In a statement to PEOPLE, David Steingold, an attorney for Edmond’s family, said, “The facility was well aware that [Edmond] not only had suicidal ideations but had acted on them before.” The attorney also detailed to the publication that Edmond “lived a rough life,” having been placed in foster care at an early age, as well as suffered from multiple suicide attempts.
Steingold continued to say that on Nov. 2, 2015, Edmond told prison guard Diana Callahan that she wanted a “Bam Bam,” which is a suicide-prevention vest, but was refused one. At the time, the then 25-year-old Edmond was finishing a sentence at Women’s Huron Valley Correctional Facility in Ypsilanti, Michigan, for a probation violation. She died five months prior to her scheduled release date.

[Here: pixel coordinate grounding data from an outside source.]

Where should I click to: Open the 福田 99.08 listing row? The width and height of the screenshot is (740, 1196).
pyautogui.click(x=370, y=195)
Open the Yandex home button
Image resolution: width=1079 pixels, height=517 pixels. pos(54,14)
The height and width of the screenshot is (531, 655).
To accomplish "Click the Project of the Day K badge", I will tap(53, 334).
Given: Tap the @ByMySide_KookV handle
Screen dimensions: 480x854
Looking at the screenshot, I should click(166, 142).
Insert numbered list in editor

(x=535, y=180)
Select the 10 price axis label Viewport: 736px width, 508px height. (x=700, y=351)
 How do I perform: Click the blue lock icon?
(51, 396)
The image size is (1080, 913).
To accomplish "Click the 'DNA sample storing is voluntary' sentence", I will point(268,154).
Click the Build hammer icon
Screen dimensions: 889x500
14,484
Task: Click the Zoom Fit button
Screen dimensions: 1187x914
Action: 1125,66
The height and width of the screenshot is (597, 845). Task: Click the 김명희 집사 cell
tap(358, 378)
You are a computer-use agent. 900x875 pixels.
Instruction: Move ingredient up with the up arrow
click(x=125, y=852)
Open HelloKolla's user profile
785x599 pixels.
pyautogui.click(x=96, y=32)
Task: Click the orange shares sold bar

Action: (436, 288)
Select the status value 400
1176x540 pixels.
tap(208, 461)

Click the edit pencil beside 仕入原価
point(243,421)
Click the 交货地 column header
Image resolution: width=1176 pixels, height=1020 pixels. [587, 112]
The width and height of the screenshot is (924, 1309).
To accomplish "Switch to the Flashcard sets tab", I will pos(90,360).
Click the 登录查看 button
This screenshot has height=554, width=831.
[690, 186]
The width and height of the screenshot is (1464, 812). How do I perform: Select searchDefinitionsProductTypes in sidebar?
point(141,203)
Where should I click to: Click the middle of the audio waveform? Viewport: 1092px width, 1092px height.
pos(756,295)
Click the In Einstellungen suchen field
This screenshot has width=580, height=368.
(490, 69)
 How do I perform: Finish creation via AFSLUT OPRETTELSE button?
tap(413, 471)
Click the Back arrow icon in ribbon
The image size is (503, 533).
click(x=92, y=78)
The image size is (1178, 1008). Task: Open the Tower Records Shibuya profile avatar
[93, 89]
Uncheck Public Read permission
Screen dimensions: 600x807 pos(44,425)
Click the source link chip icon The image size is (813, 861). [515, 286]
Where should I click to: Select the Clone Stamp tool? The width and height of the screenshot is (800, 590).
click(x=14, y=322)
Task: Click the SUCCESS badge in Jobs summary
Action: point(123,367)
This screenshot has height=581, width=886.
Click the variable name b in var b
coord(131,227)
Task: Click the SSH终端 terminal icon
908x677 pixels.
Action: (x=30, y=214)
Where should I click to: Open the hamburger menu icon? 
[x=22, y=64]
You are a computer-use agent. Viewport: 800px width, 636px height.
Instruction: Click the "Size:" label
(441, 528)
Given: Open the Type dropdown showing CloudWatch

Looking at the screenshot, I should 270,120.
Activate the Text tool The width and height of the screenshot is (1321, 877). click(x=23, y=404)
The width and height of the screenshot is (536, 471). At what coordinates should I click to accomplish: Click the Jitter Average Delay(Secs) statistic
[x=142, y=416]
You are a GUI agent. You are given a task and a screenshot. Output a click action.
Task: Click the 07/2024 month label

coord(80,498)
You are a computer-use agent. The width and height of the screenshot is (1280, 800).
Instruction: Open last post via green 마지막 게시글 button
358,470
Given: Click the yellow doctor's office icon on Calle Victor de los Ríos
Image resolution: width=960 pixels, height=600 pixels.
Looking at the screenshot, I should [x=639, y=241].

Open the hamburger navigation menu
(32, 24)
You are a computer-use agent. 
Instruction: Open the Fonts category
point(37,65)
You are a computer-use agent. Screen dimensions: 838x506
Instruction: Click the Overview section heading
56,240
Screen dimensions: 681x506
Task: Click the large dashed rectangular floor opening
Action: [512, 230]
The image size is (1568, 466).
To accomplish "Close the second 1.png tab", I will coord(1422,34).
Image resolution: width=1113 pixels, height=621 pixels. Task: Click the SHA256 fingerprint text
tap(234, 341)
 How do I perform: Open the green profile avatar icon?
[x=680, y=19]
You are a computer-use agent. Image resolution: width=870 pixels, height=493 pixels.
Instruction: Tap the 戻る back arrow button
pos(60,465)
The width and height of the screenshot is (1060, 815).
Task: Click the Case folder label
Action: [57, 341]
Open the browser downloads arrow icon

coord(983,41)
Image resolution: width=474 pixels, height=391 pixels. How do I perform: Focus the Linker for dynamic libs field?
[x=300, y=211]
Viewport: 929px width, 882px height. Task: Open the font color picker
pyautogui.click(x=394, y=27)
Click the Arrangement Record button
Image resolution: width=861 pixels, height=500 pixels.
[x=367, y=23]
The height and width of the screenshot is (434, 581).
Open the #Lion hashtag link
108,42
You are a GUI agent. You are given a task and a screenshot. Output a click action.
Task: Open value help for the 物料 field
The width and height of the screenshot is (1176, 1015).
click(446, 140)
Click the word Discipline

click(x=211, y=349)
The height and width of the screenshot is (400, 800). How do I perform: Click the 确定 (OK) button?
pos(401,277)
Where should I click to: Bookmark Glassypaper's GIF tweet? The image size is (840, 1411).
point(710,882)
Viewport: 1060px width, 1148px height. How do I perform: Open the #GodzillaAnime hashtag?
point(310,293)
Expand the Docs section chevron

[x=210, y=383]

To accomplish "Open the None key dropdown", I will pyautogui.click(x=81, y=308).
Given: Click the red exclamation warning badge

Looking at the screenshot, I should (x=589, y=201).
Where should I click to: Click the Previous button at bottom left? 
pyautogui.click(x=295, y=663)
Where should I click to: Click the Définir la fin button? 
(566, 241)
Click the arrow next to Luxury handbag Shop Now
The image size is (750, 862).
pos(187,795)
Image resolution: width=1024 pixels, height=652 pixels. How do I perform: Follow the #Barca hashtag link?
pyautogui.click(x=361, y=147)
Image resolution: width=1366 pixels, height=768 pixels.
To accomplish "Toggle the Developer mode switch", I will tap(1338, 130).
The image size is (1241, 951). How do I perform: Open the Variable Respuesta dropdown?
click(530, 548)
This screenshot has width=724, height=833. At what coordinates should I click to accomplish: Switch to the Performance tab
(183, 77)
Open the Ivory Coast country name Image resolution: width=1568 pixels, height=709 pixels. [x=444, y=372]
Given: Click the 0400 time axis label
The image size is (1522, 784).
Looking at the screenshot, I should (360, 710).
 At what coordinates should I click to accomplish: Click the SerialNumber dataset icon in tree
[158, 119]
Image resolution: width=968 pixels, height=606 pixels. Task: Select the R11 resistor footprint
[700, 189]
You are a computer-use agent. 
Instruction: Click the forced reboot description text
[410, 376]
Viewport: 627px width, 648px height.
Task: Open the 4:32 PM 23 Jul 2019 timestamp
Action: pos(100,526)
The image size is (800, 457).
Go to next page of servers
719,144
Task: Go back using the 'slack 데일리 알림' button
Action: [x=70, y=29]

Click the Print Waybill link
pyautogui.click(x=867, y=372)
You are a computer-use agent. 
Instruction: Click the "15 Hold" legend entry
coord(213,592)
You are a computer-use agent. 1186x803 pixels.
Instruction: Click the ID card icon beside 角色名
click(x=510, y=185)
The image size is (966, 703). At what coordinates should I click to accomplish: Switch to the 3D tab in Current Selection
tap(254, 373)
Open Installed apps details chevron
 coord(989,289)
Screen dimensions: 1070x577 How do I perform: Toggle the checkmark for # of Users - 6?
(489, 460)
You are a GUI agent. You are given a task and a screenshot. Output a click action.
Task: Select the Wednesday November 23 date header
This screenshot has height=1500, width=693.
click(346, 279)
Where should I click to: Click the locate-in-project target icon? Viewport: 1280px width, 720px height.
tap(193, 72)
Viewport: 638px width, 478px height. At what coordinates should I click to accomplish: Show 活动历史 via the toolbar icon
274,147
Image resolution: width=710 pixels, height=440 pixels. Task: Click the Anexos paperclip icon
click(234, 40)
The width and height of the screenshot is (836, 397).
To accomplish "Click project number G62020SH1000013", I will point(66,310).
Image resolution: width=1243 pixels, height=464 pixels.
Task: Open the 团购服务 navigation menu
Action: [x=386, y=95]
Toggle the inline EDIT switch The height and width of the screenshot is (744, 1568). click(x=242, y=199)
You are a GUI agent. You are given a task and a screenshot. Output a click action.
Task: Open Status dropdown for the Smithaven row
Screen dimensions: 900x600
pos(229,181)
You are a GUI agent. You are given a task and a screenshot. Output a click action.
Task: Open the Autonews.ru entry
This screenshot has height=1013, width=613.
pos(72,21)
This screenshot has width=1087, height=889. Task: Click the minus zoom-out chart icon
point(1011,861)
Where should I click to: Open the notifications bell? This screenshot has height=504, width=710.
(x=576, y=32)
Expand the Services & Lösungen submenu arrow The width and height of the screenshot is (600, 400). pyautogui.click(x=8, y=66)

Steingold told PEOPLE that according to surveillance footage pulled from the facility, Edmond “Declared that she was going to attempt suicide, as soon as she did so, Diana Callahan turned around, pumps her fist three times in the air and, in a loud voice, says, ‘Somebody owes me lunch!’”
Steingold claims that prior to Edmond’s death, Callahan and fellow guard Kory Moore had placed a bet on whether or the inmate would kill herself.
According to a lawsuit from PEOPLE, after Callahan made the declaration of her victory, the guard left Edmond unattended in the shower and requested a sandwich from her colleague, Moore. When Callahan returned, she found Edmond unresponsive. The guard was gone for almost 20 minutes.
As per PEOPLE, Edmond was declared brain dead on Nov. 6, 2015, and pronounced dead days later at Joseph Mercy Hospital, the lawsuit states. Steingold claims that Edmond’s family was not immediately notified about the incident, and had only been permitted to see her at Mercy hospital on the day of her death.
Holly Kramer, a spokesperson for the Michigan Department of Corrections, tells PEOPLE that Callahan was convicted of involuntary manslaughter in the death of Janika Edmond, and sentenced to six months in jail, along with two years of probation. Kramer also revealed that Callahan and Moore were fired “for their actions,” and that accomplice Moore was later reinstated after arbitration, however, he no longer works with the department.
Recently the U.S. District Court Judge Robert Cleland approved an $860,000 settlement in the family’s wrongful death suit against the department, Callahan, and others, a spokesperson told PEOPLE.